BEGIN GIVEN RECORDS
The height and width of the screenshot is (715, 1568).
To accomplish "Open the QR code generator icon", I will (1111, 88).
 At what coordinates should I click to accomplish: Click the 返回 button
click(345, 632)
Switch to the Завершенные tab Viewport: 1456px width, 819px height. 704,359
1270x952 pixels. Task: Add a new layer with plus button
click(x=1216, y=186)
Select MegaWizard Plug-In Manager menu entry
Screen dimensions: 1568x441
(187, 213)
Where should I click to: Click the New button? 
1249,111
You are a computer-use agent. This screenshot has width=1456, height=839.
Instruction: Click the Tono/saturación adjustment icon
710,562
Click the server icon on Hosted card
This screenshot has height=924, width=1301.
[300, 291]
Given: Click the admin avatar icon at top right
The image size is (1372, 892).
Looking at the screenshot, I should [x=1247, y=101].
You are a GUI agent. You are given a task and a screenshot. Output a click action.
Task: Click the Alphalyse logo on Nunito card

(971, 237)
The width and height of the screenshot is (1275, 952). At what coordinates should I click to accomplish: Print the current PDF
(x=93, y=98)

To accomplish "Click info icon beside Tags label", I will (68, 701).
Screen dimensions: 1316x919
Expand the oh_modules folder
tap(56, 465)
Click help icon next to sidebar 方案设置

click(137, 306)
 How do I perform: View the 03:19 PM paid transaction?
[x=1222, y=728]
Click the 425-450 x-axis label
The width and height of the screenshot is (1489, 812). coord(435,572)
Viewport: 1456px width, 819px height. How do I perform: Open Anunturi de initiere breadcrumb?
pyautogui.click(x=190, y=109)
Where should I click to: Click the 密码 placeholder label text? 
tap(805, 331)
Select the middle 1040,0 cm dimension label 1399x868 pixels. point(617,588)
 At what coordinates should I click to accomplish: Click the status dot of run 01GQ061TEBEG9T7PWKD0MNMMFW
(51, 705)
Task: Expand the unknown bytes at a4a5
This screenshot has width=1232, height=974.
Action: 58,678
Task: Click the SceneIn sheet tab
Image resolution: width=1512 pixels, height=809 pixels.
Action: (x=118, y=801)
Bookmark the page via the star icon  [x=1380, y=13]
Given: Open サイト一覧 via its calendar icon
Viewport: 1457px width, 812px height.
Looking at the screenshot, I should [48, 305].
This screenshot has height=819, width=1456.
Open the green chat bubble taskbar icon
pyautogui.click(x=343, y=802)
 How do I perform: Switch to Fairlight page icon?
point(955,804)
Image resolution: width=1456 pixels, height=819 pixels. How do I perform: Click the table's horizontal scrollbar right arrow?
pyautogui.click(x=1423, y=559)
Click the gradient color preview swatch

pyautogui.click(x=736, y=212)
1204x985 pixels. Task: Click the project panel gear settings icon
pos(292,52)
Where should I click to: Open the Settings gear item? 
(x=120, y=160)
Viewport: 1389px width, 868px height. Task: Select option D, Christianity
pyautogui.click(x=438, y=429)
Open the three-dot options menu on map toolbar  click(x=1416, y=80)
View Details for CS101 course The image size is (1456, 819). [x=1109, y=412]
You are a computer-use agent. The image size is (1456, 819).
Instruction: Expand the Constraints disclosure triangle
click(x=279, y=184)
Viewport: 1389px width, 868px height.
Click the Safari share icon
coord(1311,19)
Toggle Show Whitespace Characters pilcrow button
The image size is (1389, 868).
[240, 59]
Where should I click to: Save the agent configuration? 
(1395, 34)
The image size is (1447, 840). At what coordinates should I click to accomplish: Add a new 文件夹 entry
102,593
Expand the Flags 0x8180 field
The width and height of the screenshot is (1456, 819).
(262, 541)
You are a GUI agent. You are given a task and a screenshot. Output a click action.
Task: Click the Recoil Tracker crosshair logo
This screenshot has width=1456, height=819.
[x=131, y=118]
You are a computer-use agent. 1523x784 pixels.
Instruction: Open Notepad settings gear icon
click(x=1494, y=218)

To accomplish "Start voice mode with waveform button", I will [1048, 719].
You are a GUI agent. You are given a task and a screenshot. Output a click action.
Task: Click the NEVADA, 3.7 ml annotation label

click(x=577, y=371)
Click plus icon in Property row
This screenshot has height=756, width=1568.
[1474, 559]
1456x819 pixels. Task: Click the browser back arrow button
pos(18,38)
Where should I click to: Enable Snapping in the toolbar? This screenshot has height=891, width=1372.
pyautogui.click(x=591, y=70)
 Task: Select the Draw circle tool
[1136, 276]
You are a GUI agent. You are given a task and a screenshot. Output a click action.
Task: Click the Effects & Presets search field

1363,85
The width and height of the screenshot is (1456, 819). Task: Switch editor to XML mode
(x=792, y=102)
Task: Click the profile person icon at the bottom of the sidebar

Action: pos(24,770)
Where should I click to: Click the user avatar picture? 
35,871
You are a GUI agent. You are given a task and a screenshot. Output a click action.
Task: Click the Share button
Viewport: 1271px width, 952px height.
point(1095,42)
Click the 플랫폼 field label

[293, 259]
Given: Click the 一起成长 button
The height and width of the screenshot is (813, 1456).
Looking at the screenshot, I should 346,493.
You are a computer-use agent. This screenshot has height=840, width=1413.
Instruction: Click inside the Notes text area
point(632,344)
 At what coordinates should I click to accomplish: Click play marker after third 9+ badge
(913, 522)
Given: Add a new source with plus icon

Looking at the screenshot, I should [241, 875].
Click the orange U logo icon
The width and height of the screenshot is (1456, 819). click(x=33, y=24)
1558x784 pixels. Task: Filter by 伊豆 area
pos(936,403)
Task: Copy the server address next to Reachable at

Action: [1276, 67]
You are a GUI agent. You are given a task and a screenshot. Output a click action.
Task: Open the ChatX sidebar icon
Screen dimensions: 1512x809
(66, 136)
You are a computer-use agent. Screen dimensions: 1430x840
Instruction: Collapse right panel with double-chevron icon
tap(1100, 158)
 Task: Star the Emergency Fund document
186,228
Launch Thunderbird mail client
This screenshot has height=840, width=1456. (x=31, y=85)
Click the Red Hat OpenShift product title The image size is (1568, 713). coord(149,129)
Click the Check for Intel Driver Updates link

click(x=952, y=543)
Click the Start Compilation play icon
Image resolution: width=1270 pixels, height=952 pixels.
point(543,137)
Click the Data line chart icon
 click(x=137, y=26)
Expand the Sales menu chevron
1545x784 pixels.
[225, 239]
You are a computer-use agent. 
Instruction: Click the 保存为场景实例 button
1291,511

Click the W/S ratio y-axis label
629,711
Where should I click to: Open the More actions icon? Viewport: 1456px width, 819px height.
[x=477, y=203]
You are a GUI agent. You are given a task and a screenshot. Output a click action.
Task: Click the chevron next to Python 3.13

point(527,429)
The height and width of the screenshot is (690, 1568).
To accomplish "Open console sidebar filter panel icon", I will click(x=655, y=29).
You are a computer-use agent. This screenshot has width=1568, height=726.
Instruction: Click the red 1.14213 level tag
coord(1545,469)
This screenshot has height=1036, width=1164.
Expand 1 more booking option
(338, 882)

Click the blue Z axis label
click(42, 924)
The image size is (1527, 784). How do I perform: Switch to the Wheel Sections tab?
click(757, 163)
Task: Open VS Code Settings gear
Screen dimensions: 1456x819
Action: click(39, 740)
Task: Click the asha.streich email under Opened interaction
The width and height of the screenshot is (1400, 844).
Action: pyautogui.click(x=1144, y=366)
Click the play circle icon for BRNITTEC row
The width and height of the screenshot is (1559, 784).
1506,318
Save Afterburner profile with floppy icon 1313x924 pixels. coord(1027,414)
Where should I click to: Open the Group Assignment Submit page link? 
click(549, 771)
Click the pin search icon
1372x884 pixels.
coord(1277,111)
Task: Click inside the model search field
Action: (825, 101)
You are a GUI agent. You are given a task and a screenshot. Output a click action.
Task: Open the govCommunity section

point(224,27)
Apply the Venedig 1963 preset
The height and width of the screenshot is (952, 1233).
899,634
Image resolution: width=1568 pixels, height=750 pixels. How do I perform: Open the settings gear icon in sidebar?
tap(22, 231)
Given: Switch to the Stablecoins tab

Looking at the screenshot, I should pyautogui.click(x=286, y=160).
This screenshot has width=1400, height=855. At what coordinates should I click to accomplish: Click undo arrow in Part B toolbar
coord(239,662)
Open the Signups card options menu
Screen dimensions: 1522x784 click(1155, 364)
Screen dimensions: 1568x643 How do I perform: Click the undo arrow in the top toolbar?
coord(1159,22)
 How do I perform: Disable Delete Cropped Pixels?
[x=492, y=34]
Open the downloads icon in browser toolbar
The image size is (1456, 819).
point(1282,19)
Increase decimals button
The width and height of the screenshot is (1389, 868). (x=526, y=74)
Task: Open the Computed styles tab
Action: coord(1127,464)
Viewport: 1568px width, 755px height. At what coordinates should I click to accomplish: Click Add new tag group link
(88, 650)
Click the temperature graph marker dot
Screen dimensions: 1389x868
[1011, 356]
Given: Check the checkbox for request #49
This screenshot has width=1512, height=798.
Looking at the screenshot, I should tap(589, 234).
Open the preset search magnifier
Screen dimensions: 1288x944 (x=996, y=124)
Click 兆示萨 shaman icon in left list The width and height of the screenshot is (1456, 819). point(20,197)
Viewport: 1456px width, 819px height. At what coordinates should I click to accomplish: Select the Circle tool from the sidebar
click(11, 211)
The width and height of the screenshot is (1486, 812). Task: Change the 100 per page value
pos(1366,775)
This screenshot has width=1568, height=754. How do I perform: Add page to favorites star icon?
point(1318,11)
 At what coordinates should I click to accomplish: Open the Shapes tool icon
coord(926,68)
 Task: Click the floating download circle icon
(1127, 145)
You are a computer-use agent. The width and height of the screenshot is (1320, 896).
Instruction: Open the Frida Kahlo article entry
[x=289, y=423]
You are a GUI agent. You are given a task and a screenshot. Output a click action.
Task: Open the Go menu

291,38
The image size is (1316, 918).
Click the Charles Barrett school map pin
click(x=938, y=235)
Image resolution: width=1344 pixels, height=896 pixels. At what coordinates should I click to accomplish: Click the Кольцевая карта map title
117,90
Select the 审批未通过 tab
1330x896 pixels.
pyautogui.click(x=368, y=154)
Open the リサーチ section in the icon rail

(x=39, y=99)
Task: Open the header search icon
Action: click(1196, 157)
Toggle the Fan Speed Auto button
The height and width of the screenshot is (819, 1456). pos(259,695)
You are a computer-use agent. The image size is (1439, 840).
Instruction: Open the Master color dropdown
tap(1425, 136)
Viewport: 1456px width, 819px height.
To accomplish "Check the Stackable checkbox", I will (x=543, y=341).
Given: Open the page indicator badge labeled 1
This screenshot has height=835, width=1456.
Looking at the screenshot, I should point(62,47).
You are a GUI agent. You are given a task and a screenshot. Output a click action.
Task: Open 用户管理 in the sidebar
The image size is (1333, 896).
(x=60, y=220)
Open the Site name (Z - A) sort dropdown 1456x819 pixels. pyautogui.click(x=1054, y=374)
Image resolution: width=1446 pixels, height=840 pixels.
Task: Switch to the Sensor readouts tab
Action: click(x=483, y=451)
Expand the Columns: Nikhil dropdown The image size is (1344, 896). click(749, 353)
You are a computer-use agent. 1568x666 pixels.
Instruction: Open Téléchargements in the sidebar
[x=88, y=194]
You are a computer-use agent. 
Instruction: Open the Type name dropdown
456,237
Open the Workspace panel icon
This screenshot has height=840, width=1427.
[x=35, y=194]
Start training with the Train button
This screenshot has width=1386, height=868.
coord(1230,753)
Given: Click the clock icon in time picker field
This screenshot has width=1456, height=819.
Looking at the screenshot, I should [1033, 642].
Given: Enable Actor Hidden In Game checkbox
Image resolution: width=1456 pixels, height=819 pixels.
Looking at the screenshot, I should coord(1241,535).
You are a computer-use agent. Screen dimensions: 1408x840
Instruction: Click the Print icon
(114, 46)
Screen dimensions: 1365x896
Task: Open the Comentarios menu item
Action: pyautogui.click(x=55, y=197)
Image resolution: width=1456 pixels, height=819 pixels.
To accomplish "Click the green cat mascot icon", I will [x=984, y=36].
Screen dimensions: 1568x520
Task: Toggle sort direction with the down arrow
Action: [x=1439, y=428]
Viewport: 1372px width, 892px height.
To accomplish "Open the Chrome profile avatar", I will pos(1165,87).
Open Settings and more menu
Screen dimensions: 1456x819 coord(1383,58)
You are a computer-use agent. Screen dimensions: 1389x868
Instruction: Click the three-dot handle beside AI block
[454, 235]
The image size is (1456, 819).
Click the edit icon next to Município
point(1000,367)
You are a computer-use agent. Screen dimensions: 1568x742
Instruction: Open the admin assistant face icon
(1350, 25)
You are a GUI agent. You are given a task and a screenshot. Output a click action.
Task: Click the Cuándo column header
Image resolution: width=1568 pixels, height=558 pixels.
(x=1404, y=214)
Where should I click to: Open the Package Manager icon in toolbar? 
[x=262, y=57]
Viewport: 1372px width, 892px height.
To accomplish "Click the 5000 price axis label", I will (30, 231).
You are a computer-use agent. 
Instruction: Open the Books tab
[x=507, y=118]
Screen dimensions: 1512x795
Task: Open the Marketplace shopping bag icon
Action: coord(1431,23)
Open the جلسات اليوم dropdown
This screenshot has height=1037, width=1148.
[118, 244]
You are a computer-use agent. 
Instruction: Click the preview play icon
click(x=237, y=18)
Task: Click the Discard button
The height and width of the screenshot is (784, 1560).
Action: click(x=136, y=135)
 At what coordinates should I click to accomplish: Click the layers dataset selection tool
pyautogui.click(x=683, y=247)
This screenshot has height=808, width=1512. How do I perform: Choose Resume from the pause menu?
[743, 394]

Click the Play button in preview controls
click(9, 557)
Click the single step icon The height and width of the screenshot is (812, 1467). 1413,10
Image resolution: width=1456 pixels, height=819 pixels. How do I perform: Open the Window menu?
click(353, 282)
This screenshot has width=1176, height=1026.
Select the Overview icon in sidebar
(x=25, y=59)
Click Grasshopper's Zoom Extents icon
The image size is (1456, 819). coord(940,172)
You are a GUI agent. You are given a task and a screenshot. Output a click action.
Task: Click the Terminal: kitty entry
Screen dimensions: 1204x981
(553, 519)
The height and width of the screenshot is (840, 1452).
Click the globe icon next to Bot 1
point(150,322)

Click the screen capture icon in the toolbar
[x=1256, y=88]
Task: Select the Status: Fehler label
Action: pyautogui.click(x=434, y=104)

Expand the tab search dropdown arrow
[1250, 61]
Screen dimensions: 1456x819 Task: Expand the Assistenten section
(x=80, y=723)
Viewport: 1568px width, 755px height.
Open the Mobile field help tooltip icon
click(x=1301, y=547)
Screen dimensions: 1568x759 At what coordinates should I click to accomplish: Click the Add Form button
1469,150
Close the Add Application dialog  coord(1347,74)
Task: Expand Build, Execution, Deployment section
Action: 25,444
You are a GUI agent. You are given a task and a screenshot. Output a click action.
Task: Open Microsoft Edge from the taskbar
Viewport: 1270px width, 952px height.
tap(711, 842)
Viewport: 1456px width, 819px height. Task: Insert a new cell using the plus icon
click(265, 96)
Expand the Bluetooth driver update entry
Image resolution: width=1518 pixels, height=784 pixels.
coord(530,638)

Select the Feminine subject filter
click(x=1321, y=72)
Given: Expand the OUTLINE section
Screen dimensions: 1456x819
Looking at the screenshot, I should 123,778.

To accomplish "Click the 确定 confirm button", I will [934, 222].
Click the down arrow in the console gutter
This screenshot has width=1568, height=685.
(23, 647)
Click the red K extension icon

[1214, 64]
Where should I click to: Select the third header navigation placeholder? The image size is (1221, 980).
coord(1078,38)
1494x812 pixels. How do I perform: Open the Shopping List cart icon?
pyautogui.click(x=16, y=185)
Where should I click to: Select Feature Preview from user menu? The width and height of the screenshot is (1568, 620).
END GIVEN RECORDS
:: WORK ITEM ::
A single number, please: the count of lines above that contain the string "checkbox".

:: YOUR RESPONSE ::
3